Reid's "The Meddler," dedicated to his son when he was young, was big and brassy, and Berry kept the orchestra stirring, kept them moving. There was no slacking off in this group. Later, the orchestra played Reid's arrangement of Thelonious Monk
's famous "'Round Midnight," where Reid demonstrated that he could step out on the edge, just as Monk did in his day. He pumped it out on those strings, making the tune move across an all encompassing, huge landscape of sound and then, just when it felt like everything had been said, Reid picked up his bow and took the tune out even farther, giving the audience a ride out even further into pure jazz. Reid's arrangement ended in a rather dreamy space.

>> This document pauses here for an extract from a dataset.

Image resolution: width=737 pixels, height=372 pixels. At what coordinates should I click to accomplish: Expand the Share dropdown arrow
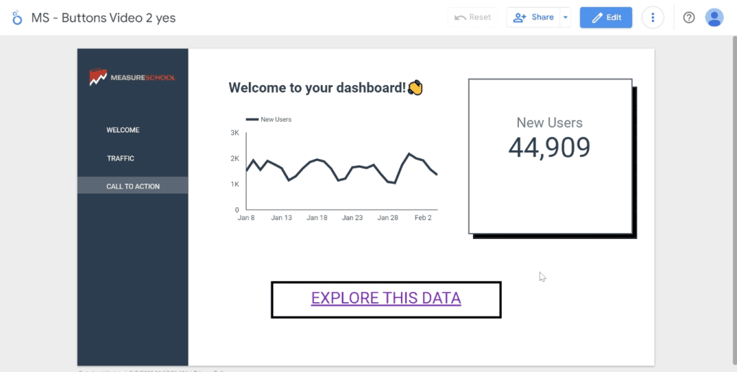(565, 18)
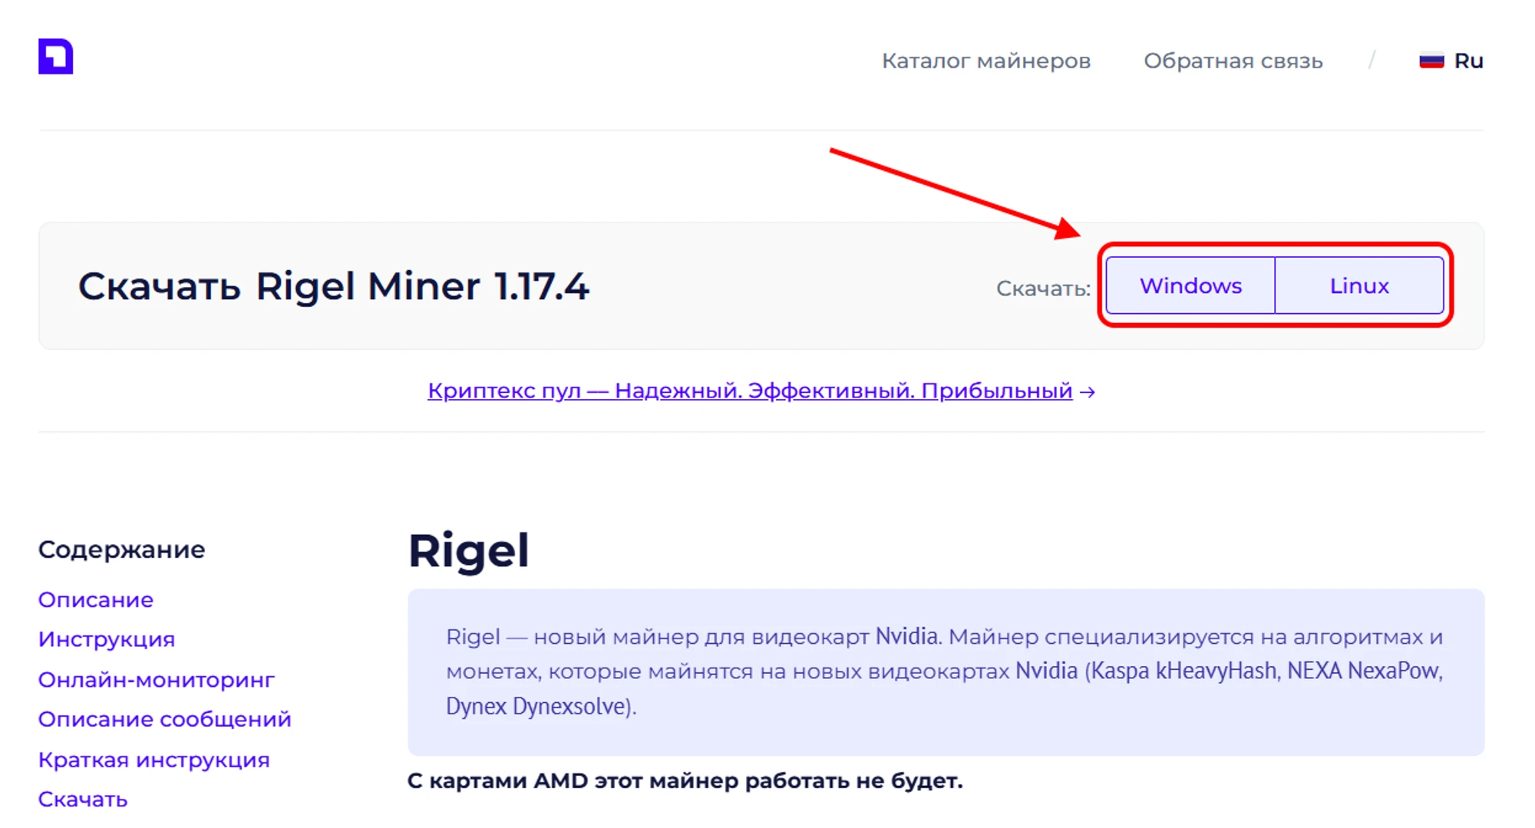Jump to Описание section
Viewport: 1535px width, 828px height.
click(96, 600)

As the concert ended with Conner Brace's arrangement of Reid's robust, high energy "City Slicker," the bassist took a backseat and gave the ending to the orchestra and its conductor. As the piece drew to closure, the full audience rose to their feet with a resounding applause of immense approval. Reid walked from the stage, but the applause would not relent and so he returned to the stage for an encore and played a bass solo that he improvised on the spot. It was a fitting end to a wonder-filled evening of jazz.